J’ai trouvé l’écho de mes questions dans le dialogue entre enseignants
« pour » et « contre » dans Télérama (30 octobre) et dans une chronique de
l’Observateur (24 octobre) rédigée par Sampiéro. Ce dernier écrit que dans
ce film « l’icône du maître brille comme un dieu sans dieu... Être est un
savoir, remplace-t-il le savoir ? ». Il pense qu’il y a eu un « piège de la caméra »
et je le pense aussi et, même, on peut craindre que ces enfants trop photographiés ne soient les victimes de ce piège... La critique de Sampiero n’est
pas agressive et il est intéressant de rappeler que lui-même, ancien instituteur, a inspiré le film de Tavernier « Ça commence aujourd’hui » dont
l’atmosphère est à l’opposé de Être et avoir. Là pas de tortues mais un rythme
saccadé, secoué par les divers drames que vit le directeur d’une école maternelle dans la ZEP de Valenciennes. Celui-ci, incarné remarquablement par
l’acteur Ph. Torreton, mène sa classe tout en étant affronté au suicide d’une
mère d’élève, à l’alcoolisme, au chômage et à l’insuffisance des divers
services sociaux... l’école est saccagée par des casseurs, mais chacun
s’emploie à réparer et le film se clôt sur une belle fête de fin d’année...
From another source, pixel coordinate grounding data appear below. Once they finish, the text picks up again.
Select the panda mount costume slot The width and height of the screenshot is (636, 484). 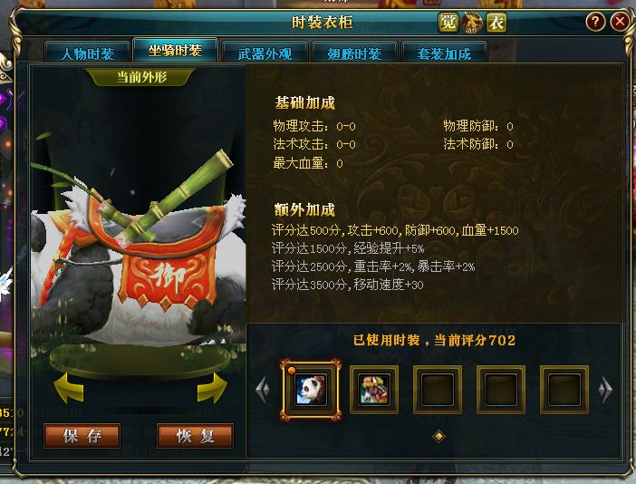pos(311,390)
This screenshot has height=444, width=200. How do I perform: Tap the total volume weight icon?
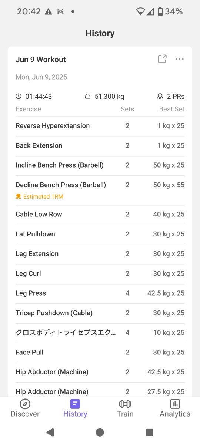[x=88, y=97]
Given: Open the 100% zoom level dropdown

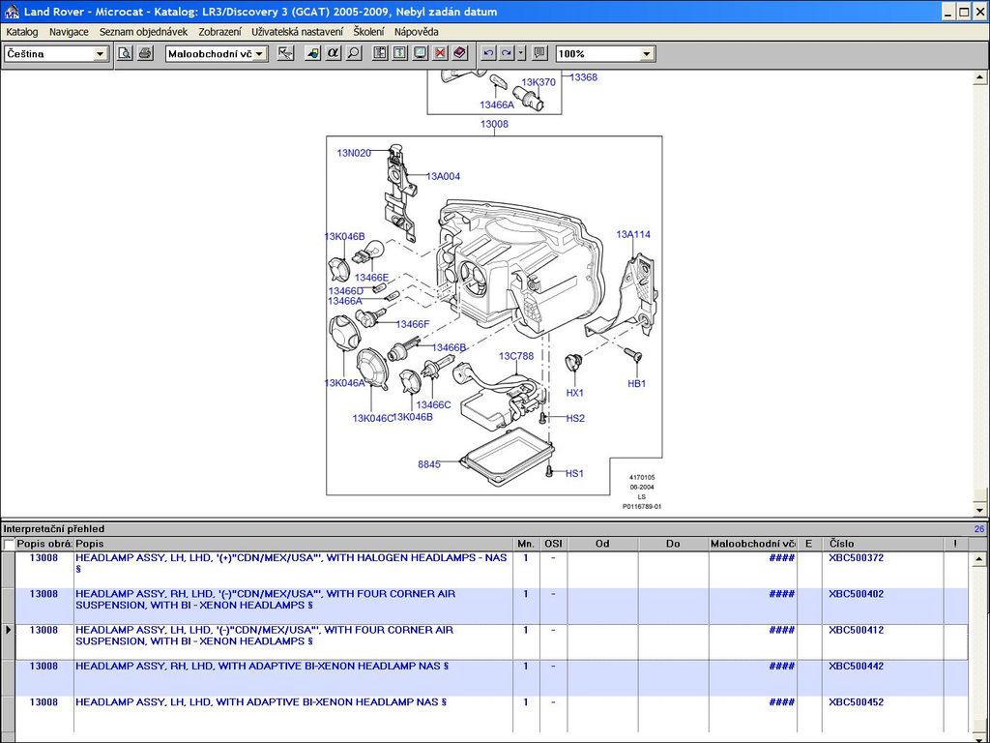Looking at the screenshot, I should point(647,54).
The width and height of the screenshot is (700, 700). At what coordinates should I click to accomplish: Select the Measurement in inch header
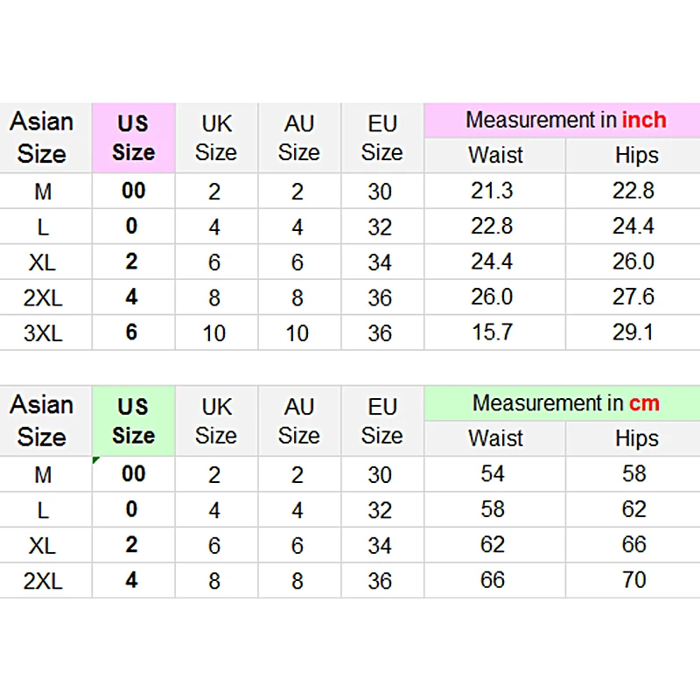(565, 120)
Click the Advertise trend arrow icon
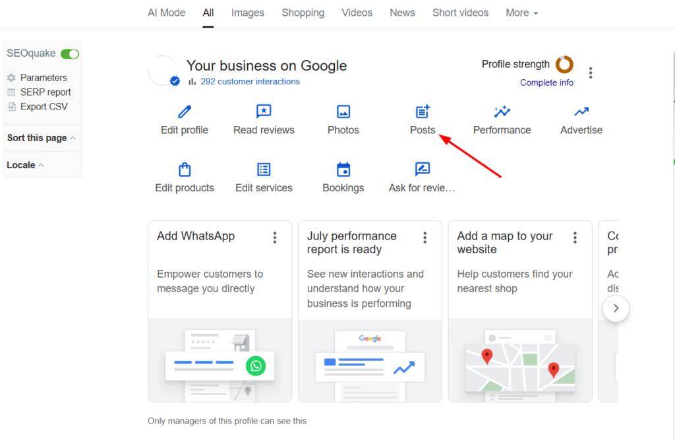The image size is (675, 440). [x=581, y=111]
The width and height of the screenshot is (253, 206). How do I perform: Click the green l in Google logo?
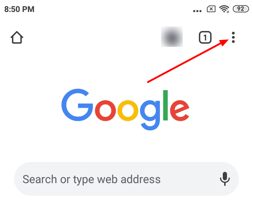click(166, 105)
On a reproché à Tavernier, malgré quelques belles échappées sur la poésie
ou les paysages, trop de réalisme, de violence et de misérabilisme, d’avoir
dépeint un instituteur trop en proie à l’air du temps et ce film a eu bien moins
de succès que Être et avoir.
Cette confrontation d’images si différentes sur le même thème peut être
intéressante non seulement pour s’insérer dans les débats actuels mais aussi
pour retourner vers cette « école intérieure » que chacun porte en soi...
Claire DOZ
Un raccourci d’une heure et demie pour une année de travail scolaire
au quotidien peut difficilement montrer le cheminement des apprentissages
au sein de la relation éducative. C’est un peu le même problème que lors
de la présentation d’une cure analytique. On choisit des moments clés et
l’évolution du patient peut paraître tantôt miraculeuse tantôt impossible à
percevoir. Nous savons qu’elle est faite d’avancées et de retours en arrière...
J’avais, comme Claire Doz, beaucoup apprécié le film de Tavernier
et raisonnablement on ne peut qu’adhérer à la critique pertinente de Claire
Doz sur le film Être et avoir, qui a beaucoup agacé plus d’un pédagogue
d’aujourd’hui.
Mais oserai-je pour demeurer fidèle au thème de ce numéro proposer
un autre regard ?
J’ai vu les belles images de ce film, les frimousses émouvantes des
enfants, le regard du maître d’école, comme une fable, une parabole, un rêve
éveillé apaisant nos angoisses face au gâchis rencontré trop souvent dans
l’école d’aujourd’hui et dont les enfants sont les victimes.
Finalement, ce film n’aurait-il pas fonction d’utopie ? Mais l’utopie n’est-elle pas nécessaire au travail pédagogique ? Rappelons qu’un colloque lui
a été consacré en mai 2002 dans le petit village des Vosges où le pasteur
Oberlin, au début du siècle dernier, essaya de faire vivre à ses élèves une
autre pédagogie.
L’utopie, comme L’Émile de Rousseau n’est pas faite pour être collée à
la réalité mais pour donner des ailes à nos humbles recherches, un souffle
à Prométhée pour reprendre son fardeau.
Freud a rêvé un temps d’un monde où la contraception réglant le
problème du refoulement de la sexualité, ferait disparaître les névroses, où
une « éducation psychanalytique » permettrait aux enfants de devenir des
adultes épanouis, se situant dans une éthique humaniste. Nous savons qu’il
n’en est rien mais pourtant dans nos recherches tâtonnantes ne faut-il pas
encore croire à l’homme juste ?
En mal de valeurs à inventer pour notre temps, ne faut-il pas se réjouir
de les rencontrer à travers certains personnages, un peu hors du temps, hors
du monde peut-être ?
On ne fait bien que ce que l’on a imaginé richement disait notre maître
Bachelard.
Alors l’utopie ? Réalisme de l’espérance dont Péguy nous a dit combien
elle est étonnante :
Que ces pauvres enfants voient comme tout ça se passe
Et qu’ils croient que demain ça ira mieux...
[1]
Dans le ça se tient aussi le rêve...
Madeleine NATANSON
[1]
Le Porche du mystère de la deuxième vertu.